虚無への

〈サン=ベルナール峠を越えるボナパルト

ナポレオンが嘶く馬にまたがるあの有名な絵画ですが、この間、その絵が服全体にプリントされていて、なおかつナポレオンの顔が猫になっている、という不思議な柄のジャケットを目撃しまして、そして幸運にもそれを着ている人(初対面)と話すことが出来たのですが、
「それなんで猫になってるんですか?」
「これ◯◯◯っていうブランドで…」
「あー、だから猫ですか」(猫のキャラで有名)
「そうそう」
「でも、なんでナポレオンなんですかね?」
「さあ…」
どうやらそのジャケットを販売していた店の人からは〈なぜナポレオンなのか〉といった詳しい説明もなく、そしてそれを買った彼もその点については一切疑問に思わなかったようで、というかもうその時点で私はかなり悲しい気持ちになっていたのですが、でも何か意味があれば面白いなと思い、でも何か意味があれば面白いですね、と心の声そのままに藁にもすがる思いで返したところ、
「いや特に意味はないと思いますけどね」
なんだろう、この気持ちは。
私がかろうじてひねり出せた言葉に0.2〜0.5秒で意味はないと思いますと即座に斬り返すことが造作も無い彼に対し、今の私はあまりにも無力だ。
私はこう思っていますとかここがこうでこうだから気に入ってるんですとか、そういった〈人間が見える〉返しを淡く期待していた。
しかし実際は虚無が返ってきた。
私は明確な解答が提示されているものよりも、曖昧なものや意味の分からないものが好きだ。
そういうものには個人的解釈を許容する豊かさがある。
そしてその個人的解釈こそが、その人にとっての意味である。
例えば〈棒を2本だけ動かしてオッサンを救え!〉みたいなゲームアプリとかこの世に意味の分からんものはごまんとあるが、個人的解釈がある限り全ての事物に意味が宿る余地がある、と思っている。
猫ナポレオンとかいう意味の分からん代物なんて、個人的解釈の宝庫ではなかろうか。
神林長平であれば1冊書けそうなくらい意味分からん。
前提としてそもそも彼と私の間には未だ個人的解釈とやらを打ち明けるまでの関係性が成立していないという事実が横たわってはいるものの、しかしあのキレのある返答っぷりから察するにやはりあれは本心であったと思うのが妥当な線、という感想になってしまうのがまた虚しい。

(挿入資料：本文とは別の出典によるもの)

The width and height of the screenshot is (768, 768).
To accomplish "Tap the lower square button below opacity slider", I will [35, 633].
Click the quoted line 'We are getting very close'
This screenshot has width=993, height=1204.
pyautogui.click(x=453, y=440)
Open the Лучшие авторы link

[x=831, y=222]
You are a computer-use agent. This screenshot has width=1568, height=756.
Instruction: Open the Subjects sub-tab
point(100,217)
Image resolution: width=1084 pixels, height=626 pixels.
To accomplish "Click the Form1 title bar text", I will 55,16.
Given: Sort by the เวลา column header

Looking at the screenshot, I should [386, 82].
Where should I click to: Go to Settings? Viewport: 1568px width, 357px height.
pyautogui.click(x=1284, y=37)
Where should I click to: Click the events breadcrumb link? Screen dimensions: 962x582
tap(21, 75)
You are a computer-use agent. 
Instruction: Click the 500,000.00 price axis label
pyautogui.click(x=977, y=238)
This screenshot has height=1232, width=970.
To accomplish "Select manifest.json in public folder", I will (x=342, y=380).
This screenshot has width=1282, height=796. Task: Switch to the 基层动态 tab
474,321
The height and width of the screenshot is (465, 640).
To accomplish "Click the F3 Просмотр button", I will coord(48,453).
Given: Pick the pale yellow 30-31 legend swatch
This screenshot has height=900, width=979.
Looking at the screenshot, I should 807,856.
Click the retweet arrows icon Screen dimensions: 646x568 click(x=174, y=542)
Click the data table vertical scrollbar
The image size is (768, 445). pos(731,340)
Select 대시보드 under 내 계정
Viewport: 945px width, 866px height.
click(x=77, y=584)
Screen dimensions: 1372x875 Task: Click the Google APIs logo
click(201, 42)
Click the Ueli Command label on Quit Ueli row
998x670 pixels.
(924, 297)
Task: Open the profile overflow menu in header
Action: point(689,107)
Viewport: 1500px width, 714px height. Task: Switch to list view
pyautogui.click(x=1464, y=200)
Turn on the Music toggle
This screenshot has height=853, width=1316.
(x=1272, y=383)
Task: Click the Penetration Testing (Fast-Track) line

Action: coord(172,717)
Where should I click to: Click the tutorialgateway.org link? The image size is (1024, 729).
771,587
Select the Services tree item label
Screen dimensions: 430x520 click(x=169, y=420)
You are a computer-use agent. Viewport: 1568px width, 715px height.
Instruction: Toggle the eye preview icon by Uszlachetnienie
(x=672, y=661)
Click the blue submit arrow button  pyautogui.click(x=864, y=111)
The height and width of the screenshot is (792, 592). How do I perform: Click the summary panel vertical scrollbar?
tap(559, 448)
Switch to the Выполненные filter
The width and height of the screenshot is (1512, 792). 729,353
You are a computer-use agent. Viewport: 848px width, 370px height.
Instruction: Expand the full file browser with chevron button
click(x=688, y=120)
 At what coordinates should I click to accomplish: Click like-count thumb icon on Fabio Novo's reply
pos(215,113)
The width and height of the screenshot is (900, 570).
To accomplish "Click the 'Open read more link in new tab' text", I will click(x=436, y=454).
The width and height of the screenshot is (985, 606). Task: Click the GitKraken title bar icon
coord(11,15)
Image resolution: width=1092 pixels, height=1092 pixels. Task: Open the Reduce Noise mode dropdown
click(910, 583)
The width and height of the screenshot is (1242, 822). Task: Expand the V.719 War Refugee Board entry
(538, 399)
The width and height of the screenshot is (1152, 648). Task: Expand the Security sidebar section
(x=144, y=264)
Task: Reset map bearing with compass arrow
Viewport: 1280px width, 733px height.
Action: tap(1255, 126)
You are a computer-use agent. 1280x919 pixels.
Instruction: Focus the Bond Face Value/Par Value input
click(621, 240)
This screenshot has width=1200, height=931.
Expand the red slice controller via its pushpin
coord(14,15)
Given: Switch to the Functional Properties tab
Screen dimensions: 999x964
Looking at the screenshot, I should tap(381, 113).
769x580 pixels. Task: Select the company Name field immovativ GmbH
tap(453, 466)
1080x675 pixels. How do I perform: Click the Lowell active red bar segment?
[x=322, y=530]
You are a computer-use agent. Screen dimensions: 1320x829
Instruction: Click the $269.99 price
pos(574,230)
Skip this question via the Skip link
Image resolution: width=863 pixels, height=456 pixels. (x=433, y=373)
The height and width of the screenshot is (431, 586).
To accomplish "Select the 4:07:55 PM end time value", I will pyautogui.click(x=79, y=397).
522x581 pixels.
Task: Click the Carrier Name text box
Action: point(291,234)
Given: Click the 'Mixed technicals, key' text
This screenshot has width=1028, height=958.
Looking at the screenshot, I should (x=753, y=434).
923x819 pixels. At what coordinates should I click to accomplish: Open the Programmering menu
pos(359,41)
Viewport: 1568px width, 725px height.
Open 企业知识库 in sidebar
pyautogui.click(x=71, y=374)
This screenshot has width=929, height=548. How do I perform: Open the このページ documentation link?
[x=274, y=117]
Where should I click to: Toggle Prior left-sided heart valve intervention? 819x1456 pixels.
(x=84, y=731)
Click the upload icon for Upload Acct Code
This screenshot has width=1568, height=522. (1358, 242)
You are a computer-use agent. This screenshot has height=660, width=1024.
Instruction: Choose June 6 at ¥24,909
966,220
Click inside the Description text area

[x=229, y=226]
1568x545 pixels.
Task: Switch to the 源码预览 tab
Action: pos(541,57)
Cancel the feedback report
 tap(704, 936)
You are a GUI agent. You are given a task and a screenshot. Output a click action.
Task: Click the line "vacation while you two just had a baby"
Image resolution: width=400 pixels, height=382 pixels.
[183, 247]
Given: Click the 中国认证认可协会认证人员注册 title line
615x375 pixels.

意味の不在を所有する人から放たれる虚無オーラには得体の知れない恐ろしさがあり、そして哀しさがあった。
だが待ってほしい、全ての事物に意味が宿る余地があるのであれば、虚無にも何らかの意味が与えられる余地が含まれているのではないか。
〈意味がない〉ということに意味を与えることは、果たして可能だろうか?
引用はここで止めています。